▶ Data records:
+++
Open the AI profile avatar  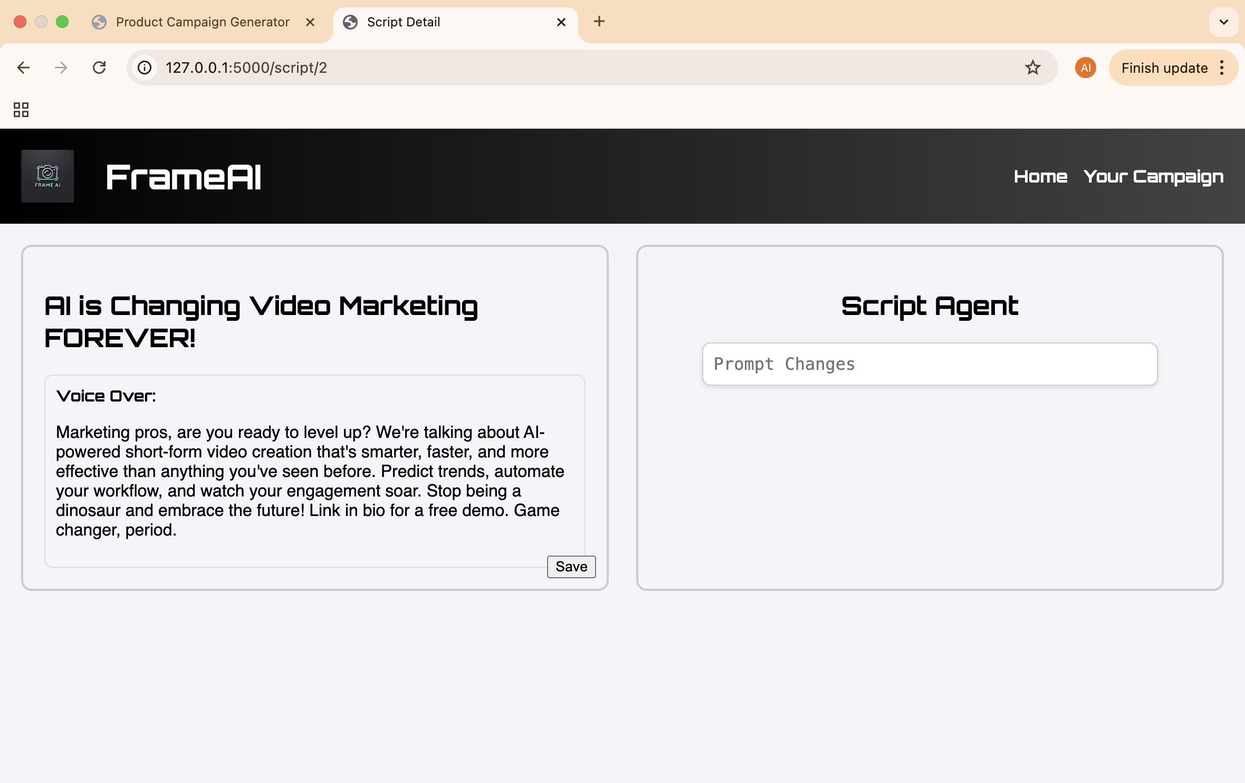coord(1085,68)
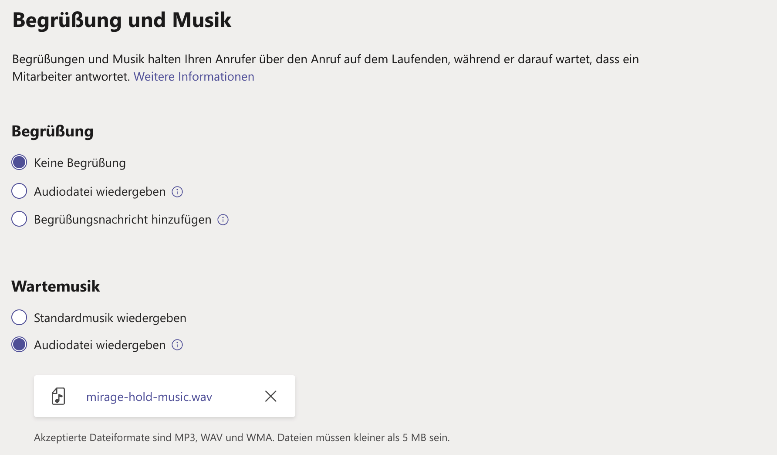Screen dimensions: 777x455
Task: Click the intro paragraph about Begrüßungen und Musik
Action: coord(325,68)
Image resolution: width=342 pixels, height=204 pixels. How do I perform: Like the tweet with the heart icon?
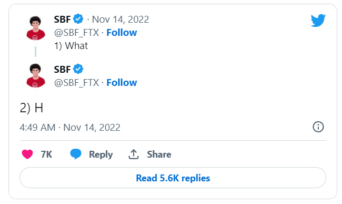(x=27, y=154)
+++
▶ Exercise description: Reproduce the part of the entries that opens with the line containing "Image resolution: width=342" and runs through the end of the entries, leaving out the pictures.

▶ Written solution:
Image resolution: width=342 pixels, height=204 pixels. How do I perform: Like the tweet with the heart icon?
(x=27, y=154)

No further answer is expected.